→ **To do**: Copy out lines with the word "Money" from the material that follows.

*** Opening of Source records ***

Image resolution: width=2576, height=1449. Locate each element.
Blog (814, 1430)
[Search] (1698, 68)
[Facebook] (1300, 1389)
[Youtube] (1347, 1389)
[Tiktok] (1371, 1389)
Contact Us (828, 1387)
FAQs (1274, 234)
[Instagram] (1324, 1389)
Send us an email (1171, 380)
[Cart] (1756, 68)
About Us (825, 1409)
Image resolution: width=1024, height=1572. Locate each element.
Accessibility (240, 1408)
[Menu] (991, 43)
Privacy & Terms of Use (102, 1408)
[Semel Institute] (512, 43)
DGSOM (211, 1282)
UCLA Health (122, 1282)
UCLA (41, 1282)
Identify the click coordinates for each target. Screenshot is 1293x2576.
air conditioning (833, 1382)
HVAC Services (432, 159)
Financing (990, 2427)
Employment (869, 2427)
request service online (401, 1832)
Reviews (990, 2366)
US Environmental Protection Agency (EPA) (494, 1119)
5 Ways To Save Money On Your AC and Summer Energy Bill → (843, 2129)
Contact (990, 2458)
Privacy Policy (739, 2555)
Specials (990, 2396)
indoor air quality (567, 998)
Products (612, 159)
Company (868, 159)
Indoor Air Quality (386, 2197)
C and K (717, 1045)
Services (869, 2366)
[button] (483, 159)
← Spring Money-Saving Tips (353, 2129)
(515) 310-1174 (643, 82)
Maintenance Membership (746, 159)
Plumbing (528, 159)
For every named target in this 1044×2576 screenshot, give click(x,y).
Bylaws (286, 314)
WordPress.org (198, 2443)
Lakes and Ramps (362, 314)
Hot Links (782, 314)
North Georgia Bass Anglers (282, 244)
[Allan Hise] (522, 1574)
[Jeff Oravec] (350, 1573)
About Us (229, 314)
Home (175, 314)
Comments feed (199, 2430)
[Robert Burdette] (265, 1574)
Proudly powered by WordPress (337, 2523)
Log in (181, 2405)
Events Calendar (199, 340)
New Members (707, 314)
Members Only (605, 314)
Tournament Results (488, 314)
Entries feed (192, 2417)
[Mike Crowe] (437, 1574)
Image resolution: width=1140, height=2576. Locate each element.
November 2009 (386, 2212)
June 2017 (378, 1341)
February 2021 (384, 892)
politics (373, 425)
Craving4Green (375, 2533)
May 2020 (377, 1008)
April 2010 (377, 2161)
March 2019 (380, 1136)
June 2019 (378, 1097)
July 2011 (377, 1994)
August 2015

*** Close of Source records ***

→ **Output below**:
5 Ways To Save Money On Your AC and Summer Energy Bill → (843, 2129)
← Spring Money-Saving Tips (353, 2129)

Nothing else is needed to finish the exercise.